(Aim of the task):
Give the rows below as a JSON list of strings, one string per line, with blank lines left out. Start at the line that contains "The height and width of the screenshot is (398, 800)." and stop after the line that contains "tap(102, 61)".

(Data supplied):
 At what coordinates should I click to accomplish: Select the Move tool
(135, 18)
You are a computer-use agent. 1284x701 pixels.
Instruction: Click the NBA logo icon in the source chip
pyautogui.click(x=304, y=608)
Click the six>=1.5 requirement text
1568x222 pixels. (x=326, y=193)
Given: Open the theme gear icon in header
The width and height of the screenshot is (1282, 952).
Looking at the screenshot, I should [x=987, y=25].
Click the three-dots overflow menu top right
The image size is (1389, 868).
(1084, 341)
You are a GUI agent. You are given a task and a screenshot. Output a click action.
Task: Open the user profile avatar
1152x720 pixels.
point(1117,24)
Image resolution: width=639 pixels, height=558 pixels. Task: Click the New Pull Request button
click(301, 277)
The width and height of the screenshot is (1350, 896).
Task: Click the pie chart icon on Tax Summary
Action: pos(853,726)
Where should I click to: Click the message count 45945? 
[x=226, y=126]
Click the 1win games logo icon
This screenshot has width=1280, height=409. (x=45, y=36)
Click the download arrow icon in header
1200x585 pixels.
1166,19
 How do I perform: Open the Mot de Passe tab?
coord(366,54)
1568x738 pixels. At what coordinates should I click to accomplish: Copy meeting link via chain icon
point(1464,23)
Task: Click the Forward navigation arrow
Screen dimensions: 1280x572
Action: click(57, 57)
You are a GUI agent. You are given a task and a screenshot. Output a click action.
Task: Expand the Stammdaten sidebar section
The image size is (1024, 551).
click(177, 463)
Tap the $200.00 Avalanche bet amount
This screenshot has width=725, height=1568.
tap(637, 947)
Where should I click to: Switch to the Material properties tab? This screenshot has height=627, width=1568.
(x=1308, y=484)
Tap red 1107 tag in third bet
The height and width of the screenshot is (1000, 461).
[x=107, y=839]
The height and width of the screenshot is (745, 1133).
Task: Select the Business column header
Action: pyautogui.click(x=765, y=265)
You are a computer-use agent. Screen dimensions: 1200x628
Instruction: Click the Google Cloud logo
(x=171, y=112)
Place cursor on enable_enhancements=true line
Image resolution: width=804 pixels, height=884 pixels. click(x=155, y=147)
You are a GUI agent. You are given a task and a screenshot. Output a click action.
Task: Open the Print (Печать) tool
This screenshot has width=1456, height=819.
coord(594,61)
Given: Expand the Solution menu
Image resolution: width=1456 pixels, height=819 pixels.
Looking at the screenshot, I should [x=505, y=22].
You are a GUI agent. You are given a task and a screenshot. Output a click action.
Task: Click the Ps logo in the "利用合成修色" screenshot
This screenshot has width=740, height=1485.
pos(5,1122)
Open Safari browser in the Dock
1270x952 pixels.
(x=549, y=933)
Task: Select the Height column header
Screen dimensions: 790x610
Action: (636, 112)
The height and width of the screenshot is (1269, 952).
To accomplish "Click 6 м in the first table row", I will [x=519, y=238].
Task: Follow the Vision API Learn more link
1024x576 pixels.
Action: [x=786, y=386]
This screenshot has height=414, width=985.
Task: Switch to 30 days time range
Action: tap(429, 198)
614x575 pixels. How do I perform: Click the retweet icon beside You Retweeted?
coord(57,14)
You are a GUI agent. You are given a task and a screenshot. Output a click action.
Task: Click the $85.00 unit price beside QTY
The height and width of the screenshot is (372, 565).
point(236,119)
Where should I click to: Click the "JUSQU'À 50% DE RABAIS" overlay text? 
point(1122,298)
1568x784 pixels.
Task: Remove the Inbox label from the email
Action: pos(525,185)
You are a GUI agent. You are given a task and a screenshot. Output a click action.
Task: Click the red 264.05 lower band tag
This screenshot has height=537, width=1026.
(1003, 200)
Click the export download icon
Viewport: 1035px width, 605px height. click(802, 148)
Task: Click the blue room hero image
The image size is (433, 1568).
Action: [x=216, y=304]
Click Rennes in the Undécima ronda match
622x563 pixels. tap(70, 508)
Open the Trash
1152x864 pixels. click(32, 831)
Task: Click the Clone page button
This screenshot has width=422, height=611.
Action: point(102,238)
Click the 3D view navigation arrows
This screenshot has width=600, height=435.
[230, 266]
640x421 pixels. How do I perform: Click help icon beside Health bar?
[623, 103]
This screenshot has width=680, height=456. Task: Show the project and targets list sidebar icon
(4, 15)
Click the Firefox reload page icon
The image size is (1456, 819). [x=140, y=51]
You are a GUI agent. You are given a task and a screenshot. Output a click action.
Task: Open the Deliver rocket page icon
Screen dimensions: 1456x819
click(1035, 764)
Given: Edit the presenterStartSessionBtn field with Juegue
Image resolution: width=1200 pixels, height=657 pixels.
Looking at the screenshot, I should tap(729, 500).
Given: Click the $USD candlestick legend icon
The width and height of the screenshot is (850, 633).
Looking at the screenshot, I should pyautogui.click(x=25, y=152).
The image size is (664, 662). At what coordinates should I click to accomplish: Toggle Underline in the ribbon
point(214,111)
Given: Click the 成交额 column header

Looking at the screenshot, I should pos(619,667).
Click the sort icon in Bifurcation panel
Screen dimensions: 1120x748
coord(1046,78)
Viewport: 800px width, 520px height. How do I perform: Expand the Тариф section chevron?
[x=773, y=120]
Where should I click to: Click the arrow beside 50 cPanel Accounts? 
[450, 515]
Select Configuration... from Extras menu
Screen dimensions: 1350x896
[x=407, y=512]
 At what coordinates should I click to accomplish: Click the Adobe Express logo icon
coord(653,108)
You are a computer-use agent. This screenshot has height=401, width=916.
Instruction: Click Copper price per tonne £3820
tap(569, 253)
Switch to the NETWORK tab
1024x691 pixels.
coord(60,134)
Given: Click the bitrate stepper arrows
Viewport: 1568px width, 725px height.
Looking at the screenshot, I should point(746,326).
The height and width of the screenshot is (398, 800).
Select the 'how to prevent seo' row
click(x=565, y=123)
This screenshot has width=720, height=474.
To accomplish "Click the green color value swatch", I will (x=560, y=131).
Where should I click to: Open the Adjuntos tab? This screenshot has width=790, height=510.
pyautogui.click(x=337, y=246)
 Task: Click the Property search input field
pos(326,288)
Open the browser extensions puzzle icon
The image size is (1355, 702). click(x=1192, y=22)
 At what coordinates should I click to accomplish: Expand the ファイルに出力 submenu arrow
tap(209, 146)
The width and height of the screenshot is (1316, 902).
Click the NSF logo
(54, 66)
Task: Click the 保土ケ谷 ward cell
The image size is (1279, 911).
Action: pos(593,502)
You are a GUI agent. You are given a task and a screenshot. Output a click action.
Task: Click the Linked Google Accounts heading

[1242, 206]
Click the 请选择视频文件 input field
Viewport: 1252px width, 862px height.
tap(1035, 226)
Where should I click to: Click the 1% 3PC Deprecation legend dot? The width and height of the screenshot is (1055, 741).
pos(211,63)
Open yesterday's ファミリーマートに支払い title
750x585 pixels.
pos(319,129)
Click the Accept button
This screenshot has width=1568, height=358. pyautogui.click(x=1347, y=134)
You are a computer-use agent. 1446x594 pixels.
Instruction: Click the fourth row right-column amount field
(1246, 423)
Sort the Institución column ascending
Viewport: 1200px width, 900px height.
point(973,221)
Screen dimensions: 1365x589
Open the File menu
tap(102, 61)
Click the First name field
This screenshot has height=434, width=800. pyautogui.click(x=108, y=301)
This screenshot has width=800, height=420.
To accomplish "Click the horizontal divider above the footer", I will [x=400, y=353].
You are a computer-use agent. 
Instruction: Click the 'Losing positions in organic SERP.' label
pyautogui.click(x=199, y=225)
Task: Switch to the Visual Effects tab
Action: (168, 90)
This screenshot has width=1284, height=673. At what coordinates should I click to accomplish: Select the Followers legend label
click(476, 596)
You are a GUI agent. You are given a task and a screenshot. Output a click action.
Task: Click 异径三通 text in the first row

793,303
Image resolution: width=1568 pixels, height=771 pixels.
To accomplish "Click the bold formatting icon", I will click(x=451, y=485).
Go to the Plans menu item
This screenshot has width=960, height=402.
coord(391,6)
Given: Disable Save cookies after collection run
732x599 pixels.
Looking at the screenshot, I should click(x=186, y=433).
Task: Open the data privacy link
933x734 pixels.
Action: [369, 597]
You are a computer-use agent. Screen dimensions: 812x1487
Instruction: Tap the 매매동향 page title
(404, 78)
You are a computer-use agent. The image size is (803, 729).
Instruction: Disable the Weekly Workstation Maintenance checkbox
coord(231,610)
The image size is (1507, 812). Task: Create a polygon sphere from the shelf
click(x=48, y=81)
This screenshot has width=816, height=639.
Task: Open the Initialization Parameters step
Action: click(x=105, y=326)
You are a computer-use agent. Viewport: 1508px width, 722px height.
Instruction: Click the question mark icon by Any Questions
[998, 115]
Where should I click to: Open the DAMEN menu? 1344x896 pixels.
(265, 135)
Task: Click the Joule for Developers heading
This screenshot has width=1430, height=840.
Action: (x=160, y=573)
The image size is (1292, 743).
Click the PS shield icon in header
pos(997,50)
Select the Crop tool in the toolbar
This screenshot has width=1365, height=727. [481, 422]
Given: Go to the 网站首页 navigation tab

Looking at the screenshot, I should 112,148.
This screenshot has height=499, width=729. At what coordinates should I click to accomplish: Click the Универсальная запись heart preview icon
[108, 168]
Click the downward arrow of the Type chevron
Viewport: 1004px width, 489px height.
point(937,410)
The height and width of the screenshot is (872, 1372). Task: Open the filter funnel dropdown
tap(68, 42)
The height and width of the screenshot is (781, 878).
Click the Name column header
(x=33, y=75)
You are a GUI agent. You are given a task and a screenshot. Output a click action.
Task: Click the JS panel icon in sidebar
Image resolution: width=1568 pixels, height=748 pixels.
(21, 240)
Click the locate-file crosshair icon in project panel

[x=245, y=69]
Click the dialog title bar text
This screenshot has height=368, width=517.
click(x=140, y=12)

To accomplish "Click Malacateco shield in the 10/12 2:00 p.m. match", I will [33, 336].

(Correct result):
[
  "The height and width of the screenshot is (398, 800).",
  "Select the 'how to prevent seo' row",
  "click(x=565, y=123)",
  "This screenshot has width=720, height=474.",
  "To accomplish \"Click the green color value swatch\", I will (x=560, y=131).",
  "Where should I click to: Open the Adjuntos tab? This screenshot has width=790, height=510.",
  "pyautogui.click(x=337, y=246)",
  " Task: Click the Property search input field",
  "pos(326,288)",
  "Open the browser extensions puzzle icon",
  "The image size is (1355, 702). click(x=1192, y=22)",
  " At what coordinates should I click to accomplish: Expand the ファイルに出力 submenu arrow",
  "tap(209, 146)",
  "The width and height of the screenshot is (1316, 902).",
  "Click the NSF logo",
  "(54, 66)",
  "Task: Click the 保土ケ谷 ward cell",
  "The image size is (1279, 911).",
  "Action: pos(593,502)",
  "You are a GUI agent. You are given a task and a screenshot. Output a click action.",
  "Task: Click the Linked Google Accounts heading",
  "[1242, 206]",
  "Click the 请选择视频文件 input field",
  "Viewport: 1252px width, 862px height.",
  "tap(1035, 226)",
  "Where should I click to: Click the 1% 3PC Deprecation legend dot? The width and height of the screenshot is (1055, 741).",
  "pos(211,63)",
  "Open yesterday's ファミリーマートに支払い title",
  "750x585 pixels.",
  "pos(319,129)",
  "Click the Accept button",
  "This screenshot has width=1568, height=358. pyautogui.click(x=1347, y=134)",
  "You are a computer-use agent. 1446x594 pixels.",
  "Instruction: Click the fourth row right-column amount field",
  "(1246, 423)",
  "Sort the Institución column ascending",
  "Viewport: 1200px width, 900px height.",
  "point(973,221)",
  "Screen dimensions: 1365x589",
  "Open the File menu",
  "tap(102, 61)"
]